EXERCISE TEXT –
- - - - -

Hepatitis C | All You Need to Know About Hepatitis C

Hepatitis C is a problem in many countries, and even developed countries have a high prevalence of this problem. According to the World Health Organization, chronic hepatitis C is a severe problem and one of the leading causes of liver cancer and cirrhosis.

Up to $95,000 is spent every year to treat hepatitis C infections, and that is only in the United States. If we translate this into a worldwide scenario, medical care costs can reach $370 billion annually.

But it all comes down to how patients experience this disease. What do you need to know about hepatitis C? In this article, we’re going through the basics of the disease, what happens in your body during a hepatitis C infection, the signs and symptoms, and much more.

What is hepatitis C?

- - - - -

Stored items –
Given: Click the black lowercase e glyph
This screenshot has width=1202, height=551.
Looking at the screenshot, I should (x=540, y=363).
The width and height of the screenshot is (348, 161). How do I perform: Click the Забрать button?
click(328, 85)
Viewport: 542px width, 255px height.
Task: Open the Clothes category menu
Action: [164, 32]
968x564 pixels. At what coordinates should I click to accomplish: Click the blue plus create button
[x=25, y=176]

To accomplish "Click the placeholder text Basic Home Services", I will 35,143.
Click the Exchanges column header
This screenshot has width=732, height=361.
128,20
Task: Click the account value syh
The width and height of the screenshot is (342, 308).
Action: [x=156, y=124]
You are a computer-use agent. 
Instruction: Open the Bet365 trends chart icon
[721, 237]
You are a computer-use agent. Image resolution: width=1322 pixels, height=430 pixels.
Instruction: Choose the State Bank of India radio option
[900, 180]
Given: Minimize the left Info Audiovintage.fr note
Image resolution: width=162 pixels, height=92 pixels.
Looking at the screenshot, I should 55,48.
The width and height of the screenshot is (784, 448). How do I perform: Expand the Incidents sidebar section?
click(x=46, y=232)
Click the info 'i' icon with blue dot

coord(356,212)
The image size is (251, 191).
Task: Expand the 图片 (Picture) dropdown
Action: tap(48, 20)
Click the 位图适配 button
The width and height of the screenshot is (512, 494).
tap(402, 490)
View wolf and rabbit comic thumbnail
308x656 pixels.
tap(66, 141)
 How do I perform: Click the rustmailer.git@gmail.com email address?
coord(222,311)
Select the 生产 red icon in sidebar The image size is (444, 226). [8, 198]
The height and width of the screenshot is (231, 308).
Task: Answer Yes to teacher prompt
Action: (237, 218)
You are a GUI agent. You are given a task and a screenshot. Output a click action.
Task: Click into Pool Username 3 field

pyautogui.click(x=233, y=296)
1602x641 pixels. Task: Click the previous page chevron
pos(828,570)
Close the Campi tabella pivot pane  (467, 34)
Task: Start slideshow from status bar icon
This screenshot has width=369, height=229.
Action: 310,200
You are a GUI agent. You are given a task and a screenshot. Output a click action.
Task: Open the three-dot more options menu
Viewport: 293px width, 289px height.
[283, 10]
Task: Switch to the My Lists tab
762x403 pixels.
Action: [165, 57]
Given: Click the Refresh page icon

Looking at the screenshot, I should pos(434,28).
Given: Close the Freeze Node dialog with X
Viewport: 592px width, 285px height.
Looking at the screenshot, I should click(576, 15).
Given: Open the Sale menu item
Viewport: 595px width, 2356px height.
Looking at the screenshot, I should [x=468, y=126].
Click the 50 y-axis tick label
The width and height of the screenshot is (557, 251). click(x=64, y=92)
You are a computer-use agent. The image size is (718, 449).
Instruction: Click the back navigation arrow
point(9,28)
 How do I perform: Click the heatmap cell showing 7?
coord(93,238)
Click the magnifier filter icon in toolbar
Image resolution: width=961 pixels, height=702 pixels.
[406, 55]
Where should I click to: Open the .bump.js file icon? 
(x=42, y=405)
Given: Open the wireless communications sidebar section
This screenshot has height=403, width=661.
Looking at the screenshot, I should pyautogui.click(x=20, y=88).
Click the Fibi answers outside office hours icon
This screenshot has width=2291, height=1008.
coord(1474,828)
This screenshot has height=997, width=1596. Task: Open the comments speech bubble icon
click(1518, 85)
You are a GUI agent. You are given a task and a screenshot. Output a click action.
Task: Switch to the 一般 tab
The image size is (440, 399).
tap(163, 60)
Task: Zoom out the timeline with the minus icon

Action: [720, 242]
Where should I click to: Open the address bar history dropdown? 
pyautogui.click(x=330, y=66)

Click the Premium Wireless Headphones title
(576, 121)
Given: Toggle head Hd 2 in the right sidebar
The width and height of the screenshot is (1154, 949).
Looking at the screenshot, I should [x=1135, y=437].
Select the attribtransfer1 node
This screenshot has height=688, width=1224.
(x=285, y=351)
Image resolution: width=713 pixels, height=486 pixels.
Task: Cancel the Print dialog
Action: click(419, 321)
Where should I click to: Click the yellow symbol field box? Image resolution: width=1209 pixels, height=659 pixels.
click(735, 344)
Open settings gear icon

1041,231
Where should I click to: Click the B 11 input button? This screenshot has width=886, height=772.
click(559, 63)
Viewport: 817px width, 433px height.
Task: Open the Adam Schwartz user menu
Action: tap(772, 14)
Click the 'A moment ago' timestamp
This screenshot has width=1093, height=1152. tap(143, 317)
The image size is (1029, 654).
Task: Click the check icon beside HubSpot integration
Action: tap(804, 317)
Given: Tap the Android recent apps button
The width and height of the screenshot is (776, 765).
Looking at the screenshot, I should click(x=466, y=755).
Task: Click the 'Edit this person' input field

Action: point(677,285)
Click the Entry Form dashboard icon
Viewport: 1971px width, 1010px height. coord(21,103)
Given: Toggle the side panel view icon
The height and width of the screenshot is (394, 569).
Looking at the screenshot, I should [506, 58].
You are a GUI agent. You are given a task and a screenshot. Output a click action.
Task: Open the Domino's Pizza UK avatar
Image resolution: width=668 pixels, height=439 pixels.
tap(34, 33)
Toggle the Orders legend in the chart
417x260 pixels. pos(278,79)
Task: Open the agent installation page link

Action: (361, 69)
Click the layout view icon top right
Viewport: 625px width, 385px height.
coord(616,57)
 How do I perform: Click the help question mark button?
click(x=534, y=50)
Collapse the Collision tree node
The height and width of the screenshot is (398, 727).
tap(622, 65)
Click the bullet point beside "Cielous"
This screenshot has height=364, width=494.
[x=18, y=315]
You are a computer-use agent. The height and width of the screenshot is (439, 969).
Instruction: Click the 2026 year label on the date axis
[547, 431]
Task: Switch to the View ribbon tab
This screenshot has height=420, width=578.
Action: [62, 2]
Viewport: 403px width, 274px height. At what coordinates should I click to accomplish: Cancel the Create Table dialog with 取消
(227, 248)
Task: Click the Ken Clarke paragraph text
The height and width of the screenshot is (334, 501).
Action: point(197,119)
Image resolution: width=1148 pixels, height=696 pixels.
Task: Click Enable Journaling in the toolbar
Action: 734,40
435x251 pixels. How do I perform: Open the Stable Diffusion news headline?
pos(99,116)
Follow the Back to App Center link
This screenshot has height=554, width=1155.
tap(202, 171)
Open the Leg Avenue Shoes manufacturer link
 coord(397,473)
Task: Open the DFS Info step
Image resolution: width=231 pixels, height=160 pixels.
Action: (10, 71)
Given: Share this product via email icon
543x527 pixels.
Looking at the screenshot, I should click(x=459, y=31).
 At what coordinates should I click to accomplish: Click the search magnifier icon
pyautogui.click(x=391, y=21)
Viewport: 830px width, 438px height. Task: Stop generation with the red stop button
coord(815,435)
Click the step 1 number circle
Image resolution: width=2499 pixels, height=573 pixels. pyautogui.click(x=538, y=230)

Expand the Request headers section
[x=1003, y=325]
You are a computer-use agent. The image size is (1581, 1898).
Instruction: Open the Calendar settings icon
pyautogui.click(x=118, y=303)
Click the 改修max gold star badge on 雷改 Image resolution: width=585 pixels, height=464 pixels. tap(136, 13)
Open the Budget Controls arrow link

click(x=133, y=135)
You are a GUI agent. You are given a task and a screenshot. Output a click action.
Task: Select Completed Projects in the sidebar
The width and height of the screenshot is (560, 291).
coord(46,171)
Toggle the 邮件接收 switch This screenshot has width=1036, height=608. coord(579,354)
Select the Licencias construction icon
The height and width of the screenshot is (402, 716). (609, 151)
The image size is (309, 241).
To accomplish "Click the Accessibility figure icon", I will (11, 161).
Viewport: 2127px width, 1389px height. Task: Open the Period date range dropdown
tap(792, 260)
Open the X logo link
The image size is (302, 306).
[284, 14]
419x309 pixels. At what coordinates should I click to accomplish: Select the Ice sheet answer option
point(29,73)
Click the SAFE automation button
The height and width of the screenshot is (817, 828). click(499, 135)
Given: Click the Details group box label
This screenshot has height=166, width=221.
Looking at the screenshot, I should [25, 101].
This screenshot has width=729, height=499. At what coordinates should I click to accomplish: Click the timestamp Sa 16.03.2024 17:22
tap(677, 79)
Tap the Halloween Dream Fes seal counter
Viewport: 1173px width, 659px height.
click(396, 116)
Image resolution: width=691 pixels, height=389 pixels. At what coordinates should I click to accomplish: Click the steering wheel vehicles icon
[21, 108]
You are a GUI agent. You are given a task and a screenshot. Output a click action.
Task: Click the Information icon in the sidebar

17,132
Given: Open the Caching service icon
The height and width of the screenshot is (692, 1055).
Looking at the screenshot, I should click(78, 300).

- - - - -

WHAT TO WORK ON –
**1)** What can worldwide medical care costs for hepatitis C reach each year, according to the hepatitis C article?
**2)** List every topic that the hepatitis C article says it will go through.
**3)** Reproduce the hepatitis C article word for word, beginning at the words "Hepatitis C is a problem" and stopping after "reach $370 billion annually.".

SOLUTIONS IN ORDER –
**1)** $370 billion annually.

**2)**
- The basics of the disease
- What happens in your body during a hepatitis C infection
- The signs and symptoms

**3)**
Hepatitis C is a problem in many countries, and even developed countries have a high prevalence of this problem. According to the World Health Organization, chronic hepatitis C is a severe problem and one of the leading causes of liver cancer and cirrhosis.

Up to $95,000 is spent every year to treat hepatitis C infections, and that is only in the United States. If we translate this into a worldwide scenario, medical care costs can reach $370 billion annually.